Sulfur Thorns And Blood - 5

SULFUR THORNS AND BLOOD – 5

Gruppo:Sulfur Thorns And Blood
Titolo:5
Anno:2020
Provenienza:Italia
Etichetta:Autoprodotto
Contatti:Facebook  Bandcamp
TRACKLIST

  1. The Shaman
  2. The Witch
  3. The Alchemist
  4. Visionario
  5. The Warrior
DURATA:44:12

«Non so se è pazzia o genialità»
«Impressionante quanto spesso questi due tratti coincidano»

Questo dialogo di Pirati Dei Caraibi tra il rigoroso Will Turner e l’esuberante Jack Sparrow descrive molto bene le impressioni che ho avuto ascoltando per la prima volta 5, opera seconda di Ghost Of Mist, mastermind del progetto solista Sulfur Thorns And Blood di cui ben poche notizie si riescono a racimolare online.

5 ha alle spalle il solo Sulfur Thorns And Blood, uscito nel 2018, e possiede un titolo essenziale, tuttavia questa semplicità è solo apparente: infatti in ambito numerologico il 5 non solo costituisce il punto di raccordo fra la Terra e il Cielo, ma ha anche molti significati simbolici, tra cui quello di rappresentare la volontà umana e l’intelligenza. Questo potrebbe essere uno dei motivi che hanno portato alla scelta di intitolare ciascuna delle tracce del disco con il nome di una figura umana: lo Sciamano, la Strega, l’Alchimista, il Visionario e il Guerriero. L’aspetto affascinante è che i personaggi citati sono accomunati da un forte legame con la Natura, che però risulta diverso per ciascuno di loro, la cui identità viene pennellata in modo azzeccato dalle sonorità che contraddistinguono le varie tracce.

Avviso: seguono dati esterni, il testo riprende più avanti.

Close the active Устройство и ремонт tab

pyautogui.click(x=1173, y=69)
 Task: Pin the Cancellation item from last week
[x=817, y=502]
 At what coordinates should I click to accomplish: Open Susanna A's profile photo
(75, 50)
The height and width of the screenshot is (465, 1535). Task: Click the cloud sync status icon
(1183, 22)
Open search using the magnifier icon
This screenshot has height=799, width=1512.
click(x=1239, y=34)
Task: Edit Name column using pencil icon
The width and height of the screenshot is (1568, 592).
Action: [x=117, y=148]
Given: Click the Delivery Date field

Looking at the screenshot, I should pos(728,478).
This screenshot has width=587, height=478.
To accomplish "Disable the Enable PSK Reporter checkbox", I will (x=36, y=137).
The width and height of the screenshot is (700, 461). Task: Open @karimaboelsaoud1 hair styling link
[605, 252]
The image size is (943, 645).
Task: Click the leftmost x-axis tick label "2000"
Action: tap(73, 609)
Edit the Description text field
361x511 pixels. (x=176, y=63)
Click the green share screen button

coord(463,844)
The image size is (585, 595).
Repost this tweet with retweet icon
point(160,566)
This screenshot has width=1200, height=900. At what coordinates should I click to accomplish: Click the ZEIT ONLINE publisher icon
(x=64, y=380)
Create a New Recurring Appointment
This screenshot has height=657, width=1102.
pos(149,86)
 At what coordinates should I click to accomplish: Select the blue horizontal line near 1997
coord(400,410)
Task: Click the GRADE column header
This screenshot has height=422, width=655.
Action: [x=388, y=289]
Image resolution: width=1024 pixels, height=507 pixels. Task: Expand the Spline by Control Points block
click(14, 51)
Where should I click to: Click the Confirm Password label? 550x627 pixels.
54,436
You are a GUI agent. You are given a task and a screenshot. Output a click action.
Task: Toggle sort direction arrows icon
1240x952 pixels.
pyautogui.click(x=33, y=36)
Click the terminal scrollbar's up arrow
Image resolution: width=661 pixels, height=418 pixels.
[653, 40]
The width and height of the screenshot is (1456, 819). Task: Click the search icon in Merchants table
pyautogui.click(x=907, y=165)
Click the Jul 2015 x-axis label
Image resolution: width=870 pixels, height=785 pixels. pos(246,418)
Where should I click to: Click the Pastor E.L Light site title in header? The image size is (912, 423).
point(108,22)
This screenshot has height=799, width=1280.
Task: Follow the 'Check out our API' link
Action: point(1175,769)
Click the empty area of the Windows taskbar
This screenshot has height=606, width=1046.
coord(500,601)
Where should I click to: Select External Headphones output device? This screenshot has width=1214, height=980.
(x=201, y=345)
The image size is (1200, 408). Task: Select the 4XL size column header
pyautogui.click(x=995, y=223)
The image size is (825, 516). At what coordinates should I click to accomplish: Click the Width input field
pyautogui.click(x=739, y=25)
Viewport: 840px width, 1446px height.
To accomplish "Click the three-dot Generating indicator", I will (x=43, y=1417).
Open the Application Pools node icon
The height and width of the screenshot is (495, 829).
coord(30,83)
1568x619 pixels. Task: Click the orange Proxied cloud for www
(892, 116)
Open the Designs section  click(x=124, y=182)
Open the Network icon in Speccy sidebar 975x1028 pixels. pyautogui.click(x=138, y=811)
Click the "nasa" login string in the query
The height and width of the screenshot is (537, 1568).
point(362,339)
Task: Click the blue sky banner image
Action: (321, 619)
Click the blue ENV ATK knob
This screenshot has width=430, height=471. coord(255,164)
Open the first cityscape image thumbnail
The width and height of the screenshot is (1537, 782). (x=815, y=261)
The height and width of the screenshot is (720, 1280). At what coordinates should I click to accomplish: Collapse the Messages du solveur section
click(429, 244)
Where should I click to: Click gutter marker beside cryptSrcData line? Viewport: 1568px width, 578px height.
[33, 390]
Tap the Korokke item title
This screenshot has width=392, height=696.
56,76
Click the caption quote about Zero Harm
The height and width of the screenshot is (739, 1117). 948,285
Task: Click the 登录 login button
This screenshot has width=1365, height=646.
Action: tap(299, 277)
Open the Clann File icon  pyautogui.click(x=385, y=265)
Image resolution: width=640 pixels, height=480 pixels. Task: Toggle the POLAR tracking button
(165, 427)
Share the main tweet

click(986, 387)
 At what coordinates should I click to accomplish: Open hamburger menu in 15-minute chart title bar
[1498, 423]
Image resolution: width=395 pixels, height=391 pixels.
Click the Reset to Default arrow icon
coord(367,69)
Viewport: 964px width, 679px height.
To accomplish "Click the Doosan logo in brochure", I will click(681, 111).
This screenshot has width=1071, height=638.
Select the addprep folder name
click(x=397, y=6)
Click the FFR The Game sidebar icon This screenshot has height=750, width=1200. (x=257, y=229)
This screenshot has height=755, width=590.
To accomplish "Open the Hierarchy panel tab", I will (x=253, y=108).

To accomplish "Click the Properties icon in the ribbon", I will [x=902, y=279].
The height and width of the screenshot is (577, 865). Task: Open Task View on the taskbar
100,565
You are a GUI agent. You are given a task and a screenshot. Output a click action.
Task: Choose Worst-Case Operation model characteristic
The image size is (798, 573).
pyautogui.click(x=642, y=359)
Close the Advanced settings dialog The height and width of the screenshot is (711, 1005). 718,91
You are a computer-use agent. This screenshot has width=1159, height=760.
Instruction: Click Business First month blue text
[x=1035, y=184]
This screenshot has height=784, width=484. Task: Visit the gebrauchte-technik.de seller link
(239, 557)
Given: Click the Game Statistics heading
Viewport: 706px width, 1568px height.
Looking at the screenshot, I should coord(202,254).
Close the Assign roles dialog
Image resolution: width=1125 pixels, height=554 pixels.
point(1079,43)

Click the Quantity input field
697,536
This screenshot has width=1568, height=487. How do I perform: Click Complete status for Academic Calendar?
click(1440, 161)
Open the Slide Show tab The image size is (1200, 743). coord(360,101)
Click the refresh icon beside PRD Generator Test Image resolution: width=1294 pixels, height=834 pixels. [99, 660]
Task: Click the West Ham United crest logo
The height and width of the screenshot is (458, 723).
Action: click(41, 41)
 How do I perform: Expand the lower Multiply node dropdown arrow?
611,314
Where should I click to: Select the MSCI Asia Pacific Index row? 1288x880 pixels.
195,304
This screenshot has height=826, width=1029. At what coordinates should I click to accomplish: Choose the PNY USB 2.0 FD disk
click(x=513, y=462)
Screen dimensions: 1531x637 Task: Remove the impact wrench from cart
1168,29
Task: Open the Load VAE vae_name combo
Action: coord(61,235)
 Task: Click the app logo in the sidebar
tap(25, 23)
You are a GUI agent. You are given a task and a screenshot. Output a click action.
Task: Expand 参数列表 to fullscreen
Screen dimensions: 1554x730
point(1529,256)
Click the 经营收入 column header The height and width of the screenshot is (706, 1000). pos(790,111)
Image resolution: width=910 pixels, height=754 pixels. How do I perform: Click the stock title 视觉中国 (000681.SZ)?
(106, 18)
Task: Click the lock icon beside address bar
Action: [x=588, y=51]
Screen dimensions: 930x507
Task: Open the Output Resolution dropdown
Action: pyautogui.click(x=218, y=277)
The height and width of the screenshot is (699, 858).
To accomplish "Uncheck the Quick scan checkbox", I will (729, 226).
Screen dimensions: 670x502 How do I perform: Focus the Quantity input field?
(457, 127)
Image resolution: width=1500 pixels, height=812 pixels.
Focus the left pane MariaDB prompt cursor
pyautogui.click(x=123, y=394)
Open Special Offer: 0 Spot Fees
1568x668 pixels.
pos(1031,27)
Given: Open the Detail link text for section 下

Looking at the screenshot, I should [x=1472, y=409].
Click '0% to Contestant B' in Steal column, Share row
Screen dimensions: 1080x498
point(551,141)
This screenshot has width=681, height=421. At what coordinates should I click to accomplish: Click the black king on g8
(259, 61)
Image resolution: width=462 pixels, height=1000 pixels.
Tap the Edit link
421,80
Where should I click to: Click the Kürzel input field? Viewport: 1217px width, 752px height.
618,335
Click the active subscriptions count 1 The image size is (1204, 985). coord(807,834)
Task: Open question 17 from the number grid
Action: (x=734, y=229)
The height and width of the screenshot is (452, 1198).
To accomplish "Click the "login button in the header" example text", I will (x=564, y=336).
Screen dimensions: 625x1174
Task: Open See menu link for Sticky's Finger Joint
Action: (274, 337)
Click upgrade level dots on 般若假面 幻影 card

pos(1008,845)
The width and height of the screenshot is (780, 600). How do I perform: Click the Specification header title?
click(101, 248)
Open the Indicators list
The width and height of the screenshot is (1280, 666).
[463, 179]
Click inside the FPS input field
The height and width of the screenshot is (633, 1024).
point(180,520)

Gli assi sonori nella manica di Ghost Of Mist sono molteplici, disparati tra loro e utilizzati in modo sapiente e con cognizione di causa, in brani complessi eppure affatto ostici o noiosi. Il viaggio che si intraprende ascoltando 5 parte dalla psichedelia sognante accompagnata da digressioni ambient e ritmi tribali di “The Shaman” fino al dialogo raffinato fra tastiera e chitarra in “The Alchemist”, brano denso di un’atmosfera piuttosto cupa e dark che, per certi versi, mi ha ricordato i White Ward, passando per gli sparuti episodi di black metal fortemente melodico che appaiono in “The Witch” e “The Warrior”. Merita infne una menzione anche l’allucinata e toccante “Visionario”, che si articola in una specie di monologo tormentato sui demoni che ci attanagliano.

A conti fatti, credo che uno dei meriti fondamentali che possono essere attribuiti al progetto Sulfur Thorns And Blood sia quello di riuscire a mescolare categorie musicali e sensazioni differenti senza generare il nefasto effetto mappazzone sonoro. Non dico che 5 sia un ascolto semplice e immediato dal primo all’ultimo dei suoi 44 minuti, ma complessivamente si tratta di un album che non dispiacerà affatto a chi è appassionato di sperimentazioni e non si accontenta se non riesce a cogliere almeno cinque o sei generi differenti all’interno di un singolo disco. Quella di Ghost Of Mist sarà, dunque, pazzia o genialità? Io propendo decisamente per la seconda.